-- start Input for this task --

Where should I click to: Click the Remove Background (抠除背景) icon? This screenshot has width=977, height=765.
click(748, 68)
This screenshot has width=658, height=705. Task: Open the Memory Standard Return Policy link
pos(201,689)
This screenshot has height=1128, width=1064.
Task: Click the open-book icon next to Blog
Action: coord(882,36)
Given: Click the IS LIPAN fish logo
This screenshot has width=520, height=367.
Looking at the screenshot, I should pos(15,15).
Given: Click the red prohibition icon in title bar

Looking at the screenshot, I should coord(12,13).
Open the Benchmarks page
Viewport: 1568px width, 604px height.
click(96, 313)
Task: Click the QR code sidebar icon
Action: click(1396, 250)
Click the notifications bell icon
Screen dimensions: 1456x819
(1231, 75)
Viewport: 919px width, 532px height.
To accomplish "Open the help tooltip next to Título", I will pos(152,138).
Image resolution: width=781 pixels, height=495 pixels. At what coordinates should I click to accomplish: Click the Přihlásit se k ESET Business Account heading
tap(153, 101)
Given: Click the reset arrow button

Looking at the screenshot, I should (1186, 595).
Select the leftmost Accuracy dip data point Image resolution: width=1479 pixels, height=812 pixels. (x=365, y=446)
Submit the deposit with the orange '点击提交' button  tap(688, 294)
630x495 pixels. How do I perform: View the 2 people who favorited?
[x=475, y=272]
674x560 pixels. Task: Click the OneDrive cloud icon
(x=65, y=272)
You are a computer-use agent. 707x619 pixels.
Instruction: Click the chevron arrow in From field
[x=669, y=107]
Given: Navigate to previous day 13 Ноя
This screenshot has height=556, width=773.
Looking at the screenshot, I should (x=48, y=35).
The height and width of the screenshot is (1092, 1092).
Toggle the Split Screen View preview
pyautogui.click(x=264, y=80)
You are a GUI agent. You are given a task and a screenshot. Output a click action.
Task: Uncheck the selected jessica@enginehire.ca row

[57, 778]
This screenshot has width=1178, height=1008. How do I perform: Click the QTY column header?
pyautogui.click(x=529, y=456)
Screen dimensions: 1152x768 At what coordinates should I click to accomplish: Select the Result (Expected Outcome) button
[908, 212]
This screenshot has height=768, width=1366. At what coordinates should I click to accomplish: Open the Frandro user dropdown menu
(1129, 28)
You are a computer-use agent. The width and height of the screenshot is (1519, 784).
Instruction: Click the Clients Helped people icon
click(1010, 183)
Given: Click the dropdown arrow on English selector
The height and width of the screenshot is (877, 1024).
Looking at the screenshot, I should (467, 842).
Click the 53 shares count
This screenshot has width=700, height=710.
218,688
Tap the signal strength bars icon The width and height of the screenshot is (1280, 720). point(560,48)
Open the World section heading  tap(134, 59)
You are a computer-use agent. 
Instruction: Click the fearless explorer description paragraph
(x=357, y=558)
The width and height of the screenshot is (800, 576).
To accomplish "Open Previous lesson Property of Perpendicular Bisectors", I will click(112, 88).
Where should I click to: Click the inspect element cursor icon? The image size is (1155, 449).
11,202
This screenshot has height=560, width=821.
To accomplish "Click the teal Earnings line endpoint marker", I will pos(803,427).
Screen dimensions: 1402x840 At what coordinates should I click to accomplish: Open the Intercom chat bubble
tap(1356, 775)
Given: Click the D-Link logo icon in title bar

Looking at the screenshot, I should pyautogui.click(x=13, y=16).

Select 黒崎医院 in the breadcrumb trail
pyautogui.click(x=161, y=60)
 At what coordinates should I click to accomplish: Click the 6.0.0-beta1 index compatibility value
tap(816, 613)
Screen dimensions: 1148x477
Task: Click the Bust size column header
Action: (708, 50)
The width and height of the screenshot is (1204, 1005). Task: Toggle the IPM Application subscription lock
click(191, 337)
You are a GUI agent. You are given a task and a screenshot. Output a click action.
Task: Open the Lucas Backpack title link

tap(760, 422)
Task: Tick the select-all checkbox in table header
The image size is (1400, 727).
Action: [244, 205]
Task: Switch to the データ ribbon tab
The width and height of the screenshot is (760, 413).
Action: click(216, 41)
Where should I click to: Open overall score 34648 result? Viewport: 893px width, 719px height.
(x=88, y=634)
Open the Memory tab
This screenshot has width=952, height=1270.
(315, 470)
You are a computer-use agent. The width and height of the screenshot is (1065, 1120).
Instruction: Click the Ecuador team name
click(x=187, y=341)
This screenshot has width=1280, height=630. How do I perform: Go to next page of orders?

-- end Input for this task --

◆ **Directive**: Express everything from the row containing "Given: Navigate to previous day 13 Ноя" down to the row containing "pyautogui.click(x=161, y=60)" as a two-column CSV with the headers instruction and action, one line per row. Put its text under instruction and its answer under action, quoting each field and replacing line breaks with spaces.

◆ **The completed task**:
instruction,action
"Given: Navigate to previous day 13 Ноя This screenshot has height=556, width=773.","Looking at the screenshot, I should (x=48, y=35)."
"The height and width of the screenshot is (1092, 1092). Toggle the Split Screen View preview","pyautogui.click(x=264, y=80)"
"You are a GUI agent. You are given a task and a screenshot. Output a click action. Task: Uncheck the selected jessica@enginehire.ca row","[57, 778]"
"This screenshot has width=1178, height=1008. How do I perform: Click the QTY column header?","pyautogui.click(x=529, y=456)"
"Screen dimensions: 1152x768 At what coordinates should I click to accomplish: Select the Result (Expected Outcome) button","[908, 212]"
"This screenshot has height=768, width=1366. At what coordinates should I click to accomplish: Open the Frandro user dropdown menu","(1129, 28)"
"You are a computer-use agent. The width and height of the screenshot is (1519, 784). Instruction: Click the Clients Helped people icon","click(1010, 183)"
"Given: Click the dropdown arrow on English selector The height and width of the screenshot is (877, 1024).","Looking at the screenshot, I should (467, 842)."
"Click the 53 shares count This screenshot has width=700, height=710.","218,688"
"Tap the signal strength bars icon The width and height of the screenshot is (1280, 720).","point(560,48)"
"Open the World section heading","tap(134, 59)"
"You are a computer-use agent. Instruction: Click the fearless explorer description paragraph","(x=357, y=558)"
"The width and height of the screenshot is (800, 576). To accomplish ""Open Previous lesson Property of Perpendicular Bisectors"",","I will click(112, 88)."
"Where should I click to: Click the inspect element cursor icon? The image size is (1155, 449).","11,202"
"This screenshot has height=560, width=821. To accomplish ""Click the teal Earnings line endpoint marker"",","I will pos(803,427)."
"Screen dimensions: 1402x840 At what coordinates should I click to accomplish: Open the Intercom chat bubble","tap(1356, 775)"
"Given: Click the D-Link logo icon in title bar","Looking at the screenshot, I should pyautogui.click(x=13, y=16)."
"Select 黒崎医院 in the breadcrumb trail","pyautogui.click(x=161, y=60)"